Mitochondria-derived nuclear ATP surge protects against mechanical confinement-induced proliferation defects

The physical microenvironment regulates cell behaviour. Whether physical space constraints reshape the subcellular localisation of organelles and affect metabolism is, however, unknown. Proteomics analysis revealed that cellular confinement induces a strong enrichment of mitochondrial proteins within the nuclear compartment. High-resolution microscopy confirmed that mechanical cell confinement leads to a rapid re-localisation of mitochondria to the nuclear periphery. This nucleus-mitochondria proximity is mediated by an endoplasmic reticulum-based net that entraps the mitochondria in an actin-dependent manner. Functionally, the mitochondrial proximity results in a nuclear ATP surge, which can be reverted by the pharmacological inhibition of mitochondrial ATP production or the reduction of proximity via actin depolymerisation. Inhibition of this nuclear ATP surge reveals long-term effects on cell fitness and proliferation from DNA damage repair delays and cell cycle defects. Together, our data indicate that physical confinement triggers a metabolic rewiring that enables timely nuclear DNA damage repair and cell cycle progression.
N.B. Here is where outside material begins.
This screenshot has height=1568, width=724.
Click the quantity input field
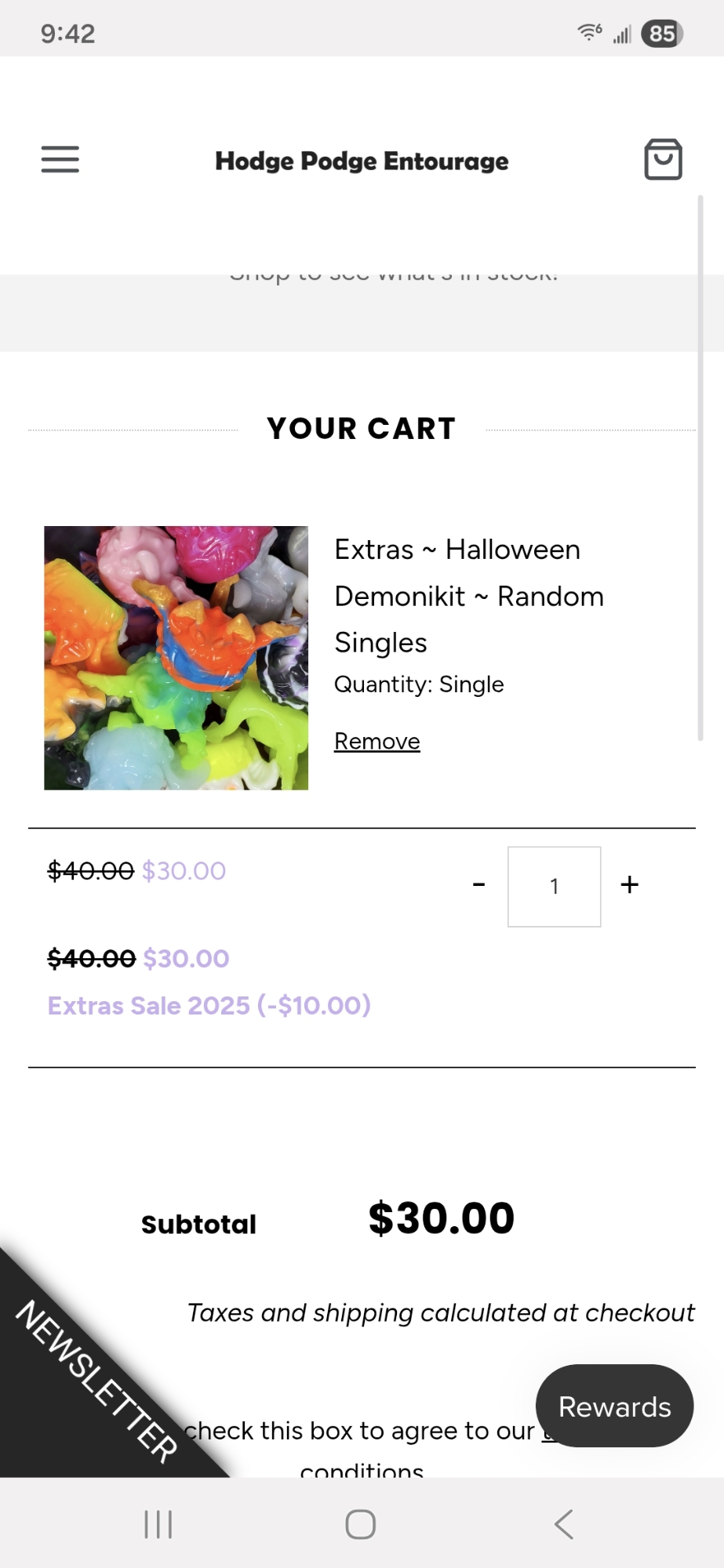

HeLa cells were treated with or without Oligomycin A (1 µM) for 30 min in glucose-free complete media. Cells were then trypsinized and either left in suspension (controls) or confined using a hybrid confiner. Briefly, cells were confined in glass-bottom 6-well plates (adapted from 4D Cell, CSOW 610) under coverslips with 3µm height microspacers. Both, coverslips and the glass-bottom plate were plasma-cleaned and treated with 0.5 mg/ml PLL(20)-g[3,5]-PEG(2) (Susos) to prevent attachment. Following an acute 15 minute confinement, ATAC seq was perfomed.